DATA FOR THIS EXERCISE —
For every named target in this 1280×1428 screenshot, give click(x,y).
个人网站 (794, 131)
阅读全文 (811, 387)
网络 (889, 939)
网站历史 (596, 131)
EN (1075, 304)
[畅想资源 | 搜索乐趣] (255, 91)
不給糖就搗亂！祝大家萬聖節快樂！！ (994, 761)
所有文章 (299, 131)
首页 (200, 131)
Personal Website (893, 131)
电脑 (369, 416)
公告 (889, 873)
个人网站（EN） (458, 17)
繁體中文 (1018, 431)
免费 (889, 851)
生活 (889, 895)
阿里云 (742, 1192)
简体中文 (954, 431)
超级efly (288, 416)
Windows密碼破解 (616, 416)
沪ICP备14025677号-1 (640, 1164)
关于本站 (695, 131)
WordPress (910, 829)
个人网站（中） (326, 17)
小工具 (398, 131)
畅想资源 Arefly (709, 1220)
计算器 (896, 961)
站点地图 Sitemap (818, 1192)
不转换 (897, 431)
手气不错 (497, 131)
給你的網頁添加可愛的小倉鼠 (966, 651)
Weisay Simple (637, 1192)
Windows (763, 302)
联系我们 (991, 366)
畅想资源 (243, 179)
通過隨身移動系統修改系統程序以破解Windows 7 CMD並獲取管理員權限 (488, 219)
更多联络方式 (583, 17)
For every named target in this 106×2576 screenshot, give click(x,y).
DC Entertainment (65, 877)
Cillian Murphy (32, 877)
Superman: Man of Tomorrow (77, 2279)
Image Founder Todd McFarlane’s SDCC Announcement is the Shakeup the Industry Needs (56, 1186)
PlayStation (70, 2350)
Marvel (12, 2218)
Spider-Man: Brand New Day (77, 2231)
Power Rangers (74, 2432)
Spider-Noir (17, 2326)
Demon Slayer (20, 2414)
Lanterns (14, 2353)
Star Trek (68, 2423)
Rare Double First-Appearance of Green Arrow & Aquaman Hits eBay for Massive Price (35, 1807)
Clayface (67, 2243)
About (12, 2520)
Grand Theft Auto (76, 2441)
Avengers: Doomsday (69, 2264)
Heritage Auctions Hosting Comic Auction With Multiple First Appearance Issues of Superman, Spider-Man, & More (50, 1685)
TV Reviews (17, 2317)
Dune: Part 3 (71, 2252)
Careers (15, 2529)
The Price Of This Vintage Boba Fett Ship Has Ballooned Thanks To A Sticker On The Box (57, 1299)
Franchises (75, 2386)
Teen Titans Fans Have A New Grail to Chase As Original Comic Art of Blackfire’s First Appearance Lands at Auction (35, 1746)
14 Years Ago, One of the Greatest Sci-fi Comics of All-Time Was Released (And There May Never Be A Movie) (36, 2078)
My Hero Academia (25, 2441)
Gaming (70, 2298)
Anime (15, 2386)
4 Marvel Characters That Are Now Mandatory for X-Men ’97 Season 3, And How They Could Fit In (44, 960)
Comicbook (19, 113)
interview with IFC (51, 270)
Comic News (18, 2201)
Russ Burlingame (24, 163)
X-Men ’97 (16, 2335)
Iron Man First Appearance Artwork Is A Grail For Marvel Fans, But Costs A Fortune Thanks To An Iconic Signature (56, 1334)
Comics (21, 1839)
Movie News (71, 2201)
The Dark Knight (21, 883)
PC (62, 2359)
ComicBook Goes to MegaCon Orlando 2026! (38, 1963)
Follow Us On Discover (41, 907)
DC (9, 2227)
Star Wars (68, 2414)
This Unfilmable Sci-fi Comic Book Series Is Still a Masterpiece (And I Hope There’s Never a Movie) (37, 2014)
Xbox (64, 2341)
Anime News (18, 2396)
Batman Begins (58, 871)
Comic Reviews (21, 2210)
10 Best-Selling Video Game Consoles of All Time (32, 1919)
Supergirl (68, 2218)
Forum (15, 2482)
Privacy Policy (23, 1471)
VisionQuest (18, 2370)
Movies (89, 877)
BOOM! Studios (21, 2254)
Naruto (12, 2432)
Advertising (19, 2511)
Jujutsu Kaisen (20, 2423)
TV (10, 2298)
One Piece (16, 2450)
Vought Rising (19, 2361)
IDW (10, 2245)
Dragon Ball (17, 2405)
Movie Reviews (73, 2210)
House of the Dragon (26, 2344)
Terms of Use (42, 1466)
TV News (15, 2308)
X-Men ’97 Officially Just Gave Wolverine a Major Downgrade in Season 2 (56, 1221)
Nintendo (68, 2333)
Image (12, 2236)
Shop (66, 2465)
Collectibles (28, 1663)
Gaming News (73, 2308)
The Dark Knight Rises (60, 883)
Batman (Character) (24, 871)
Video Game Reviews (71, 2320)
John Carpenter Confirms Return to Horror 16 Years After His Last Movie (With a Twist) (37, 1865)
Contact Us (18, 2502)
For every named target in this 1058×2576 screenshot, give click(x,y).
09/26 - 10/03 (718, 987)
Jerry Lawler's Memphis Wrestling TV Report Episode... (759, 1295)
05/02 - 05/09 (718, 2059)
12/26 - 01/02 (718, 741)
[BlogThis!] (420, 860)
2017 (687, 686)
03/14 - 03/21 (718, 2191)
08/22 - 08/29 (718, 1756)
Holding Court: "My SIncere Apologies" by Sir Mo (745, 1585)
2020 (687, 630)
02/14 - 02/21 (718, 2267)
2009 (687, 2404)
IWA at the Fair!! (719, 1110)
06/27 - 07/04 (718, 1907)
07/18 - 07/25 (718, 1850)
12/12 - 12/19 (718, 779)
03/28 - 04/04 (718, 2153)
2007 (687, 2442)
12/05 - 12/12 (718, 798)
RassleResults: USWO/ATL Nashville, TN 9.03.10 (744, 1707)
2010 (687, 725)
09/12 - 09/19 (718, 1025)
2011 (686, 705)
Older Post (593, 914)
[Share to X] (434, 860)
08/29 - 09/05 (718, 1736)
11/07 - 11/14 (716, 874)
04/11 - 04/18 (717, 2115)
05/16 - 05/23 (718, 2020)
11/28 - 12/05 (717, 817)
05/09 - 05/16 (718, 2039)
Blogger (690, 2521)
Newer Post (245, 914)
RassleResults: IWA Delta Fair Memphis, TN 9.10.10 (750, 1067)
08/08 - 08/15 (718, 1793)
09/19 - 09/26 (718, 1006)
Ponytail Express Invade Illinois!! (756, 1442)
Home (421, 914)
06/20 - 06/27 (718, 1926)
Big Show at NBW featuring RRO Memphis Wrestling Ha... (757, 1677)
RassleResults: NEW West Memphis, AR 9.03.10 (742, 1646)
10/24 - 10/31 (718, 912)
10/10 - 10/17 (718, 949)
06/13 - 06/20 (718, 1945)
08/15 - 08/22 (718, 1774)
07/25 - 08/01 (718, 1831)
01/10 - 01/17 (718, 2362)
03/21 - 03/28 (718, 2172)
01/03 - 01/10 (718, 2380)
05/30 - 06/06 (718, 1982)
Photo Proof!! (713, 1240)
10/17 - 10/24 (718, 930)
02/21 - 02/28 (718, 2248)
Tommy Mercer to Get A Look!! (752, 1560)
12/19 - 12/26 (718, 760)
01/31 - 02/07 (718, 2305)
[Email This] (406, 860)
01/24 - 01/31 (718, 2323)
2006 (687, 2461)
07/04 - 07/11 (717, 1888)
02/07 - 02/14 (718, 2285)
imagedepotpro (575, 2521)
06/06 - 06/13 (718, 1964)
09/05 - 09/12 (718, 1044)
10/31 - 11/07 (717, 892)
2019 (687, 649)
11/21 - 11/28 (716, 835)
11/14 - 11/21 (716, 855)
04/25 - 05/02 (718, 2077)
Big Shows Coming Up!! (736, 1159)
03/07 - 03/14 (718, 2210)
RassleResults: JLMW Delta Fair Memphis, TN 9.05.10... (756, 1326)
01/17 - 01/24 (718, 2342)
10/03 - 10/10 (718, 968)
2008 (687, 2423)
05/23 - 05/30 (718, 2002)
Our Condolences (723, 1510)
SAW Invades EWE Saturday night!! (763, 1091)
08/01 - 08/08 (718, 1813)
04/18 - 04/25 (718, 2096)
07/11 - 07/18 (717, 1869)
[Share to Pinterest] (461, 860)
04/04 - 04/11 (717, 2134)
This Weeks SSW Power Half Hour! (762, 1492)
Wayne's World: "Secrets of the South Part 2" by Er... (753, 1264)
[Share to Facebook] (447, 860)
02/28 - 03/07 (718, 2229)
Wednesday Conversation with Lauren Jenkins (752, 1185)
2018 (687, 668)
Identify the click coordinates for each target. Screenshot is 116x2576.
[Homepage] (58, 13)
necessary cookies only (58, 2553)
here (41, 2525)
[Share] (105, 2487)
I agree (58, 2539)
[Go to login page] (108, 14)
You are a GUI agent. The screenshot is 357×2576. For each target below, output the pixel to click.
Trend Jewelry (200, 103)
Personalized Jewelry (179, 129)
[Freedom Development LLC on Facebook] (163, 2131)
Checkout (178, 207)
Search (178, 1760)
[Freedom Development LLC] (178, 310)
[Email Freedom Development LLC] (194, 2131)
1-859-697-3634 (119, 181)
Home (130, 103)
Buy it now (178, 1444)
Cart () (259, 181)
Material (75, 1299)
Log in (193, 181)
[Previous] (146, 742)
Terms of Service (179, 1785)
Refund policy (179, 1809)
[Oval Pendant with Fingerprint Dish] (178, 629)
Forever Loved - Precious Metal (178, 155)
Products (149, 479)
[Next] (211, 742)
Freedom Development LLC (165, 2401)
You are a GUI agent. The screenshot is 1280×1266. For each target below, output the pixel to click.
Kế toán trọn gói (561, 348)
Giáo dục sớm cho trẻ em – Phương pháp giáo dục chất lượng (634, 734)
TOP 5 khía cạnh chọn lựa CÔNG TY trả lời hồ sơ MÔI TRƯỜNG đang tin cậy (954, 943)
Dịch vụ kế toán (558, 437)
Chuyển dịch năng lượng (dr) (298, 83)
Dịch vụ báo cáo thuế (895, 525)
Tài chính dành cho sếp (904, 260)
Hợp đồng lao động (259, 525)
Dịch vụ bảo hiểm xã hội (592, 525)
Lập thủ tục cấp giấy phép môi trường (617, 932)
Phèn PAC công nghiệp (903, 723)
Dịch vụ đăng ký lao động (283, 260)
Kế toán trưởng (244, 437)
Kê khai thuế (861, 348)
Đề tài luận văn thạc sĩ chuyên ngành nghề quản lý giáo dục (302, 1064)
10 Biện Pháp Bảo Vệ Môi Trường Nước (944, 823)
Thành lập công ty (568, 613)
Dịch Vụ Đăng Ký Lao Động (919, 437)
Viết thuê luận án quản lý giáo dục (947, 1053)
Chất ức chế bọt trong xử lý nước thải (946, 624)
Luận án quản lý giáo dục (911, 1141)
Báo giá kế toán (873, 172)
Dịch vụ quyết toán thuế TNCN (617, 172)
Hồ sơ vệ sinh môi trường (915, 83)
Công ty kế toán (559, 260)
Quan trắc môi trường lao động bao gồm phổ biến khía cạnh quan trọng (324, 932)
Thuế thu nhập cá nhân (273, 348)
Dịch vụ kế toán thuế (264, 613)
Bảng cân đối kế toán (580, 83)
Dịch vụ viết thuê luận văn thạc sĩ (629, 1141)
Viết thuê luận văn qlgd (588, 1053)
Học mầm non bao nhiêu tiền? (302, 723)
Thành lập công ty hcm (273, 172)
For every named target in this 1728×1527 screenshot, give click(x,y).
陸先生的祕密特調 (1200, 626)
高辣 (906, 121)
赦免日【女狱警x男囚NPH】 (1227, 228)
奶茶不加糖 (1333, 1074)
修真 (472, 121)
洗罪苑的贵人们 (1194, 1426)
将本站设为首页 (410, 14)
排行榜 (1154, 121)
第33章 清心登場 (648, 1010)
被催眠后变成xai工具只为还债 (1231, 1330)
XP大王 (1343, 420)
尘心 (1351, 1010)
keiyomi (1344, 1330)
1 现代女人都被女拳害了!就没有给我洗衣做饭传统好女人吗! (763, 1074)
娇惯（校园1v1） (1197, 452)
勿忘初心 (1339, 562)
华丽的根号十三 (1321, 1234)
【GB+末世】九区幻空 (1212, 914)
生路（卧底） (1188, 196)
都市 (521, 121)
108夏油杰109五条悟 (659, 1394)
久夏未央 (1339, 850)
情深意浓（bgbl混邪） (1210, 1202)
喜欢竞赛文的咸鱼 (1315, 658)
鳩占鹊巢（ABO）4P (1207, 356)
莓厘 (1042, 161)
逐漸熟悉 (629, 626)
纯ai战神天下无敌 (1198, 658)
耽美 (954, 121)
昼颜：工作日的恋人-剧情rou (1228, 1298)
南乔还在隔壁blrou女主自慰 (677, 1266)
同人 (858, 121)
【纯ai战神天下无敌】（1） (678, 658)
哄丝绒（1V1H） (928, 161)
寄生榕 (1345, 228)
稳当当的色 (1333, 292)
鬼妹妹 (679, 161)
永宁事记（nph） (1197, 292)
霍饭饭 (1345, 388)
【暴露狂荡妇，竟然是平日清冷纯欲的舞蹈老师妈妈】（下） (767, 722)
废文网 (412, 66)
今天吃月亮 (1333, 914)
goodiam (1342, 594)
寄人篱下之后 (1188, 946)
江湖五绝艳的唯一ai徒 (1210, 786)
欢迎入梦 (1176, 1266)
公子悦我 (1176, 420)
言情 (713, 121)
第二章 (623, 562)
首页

EXERCISE GOAL —
Please return the lines above that run from the line containing "This Unfilmable Sci-fi" to the line containing "IDW (10, 2245)", inclusive, exactly and with no other lines.

ANSWER SPACE —
This Unfilmable Sci-fi Comic Book Series Is Still a Masterpiece (And I Hope There’s Never a Movie) (37, 2014)
Xbox (64, 2341)
Anime News (18, 2396)
Batman Begins (58, 871)
Comic Reviews (21, 2210)
10 Best-Selling Video Game Consoles of All Time (32, 1919)
Supergirl (68, 2218)
Forum (15, 2482)
Privacy Policy (23, 1471)
VisionQuest (18, 2370)
Movies (89, 877)
BOOM! Studios (21, 2254)
Naruto (12, 2432)
Advertising (19, 2511)
Jujutsu Kaisen (20, 2423)
TV (10, 2298)
One Piece (16, 2450)
Vought Rising (19, 2361)
IDW (10, 2245)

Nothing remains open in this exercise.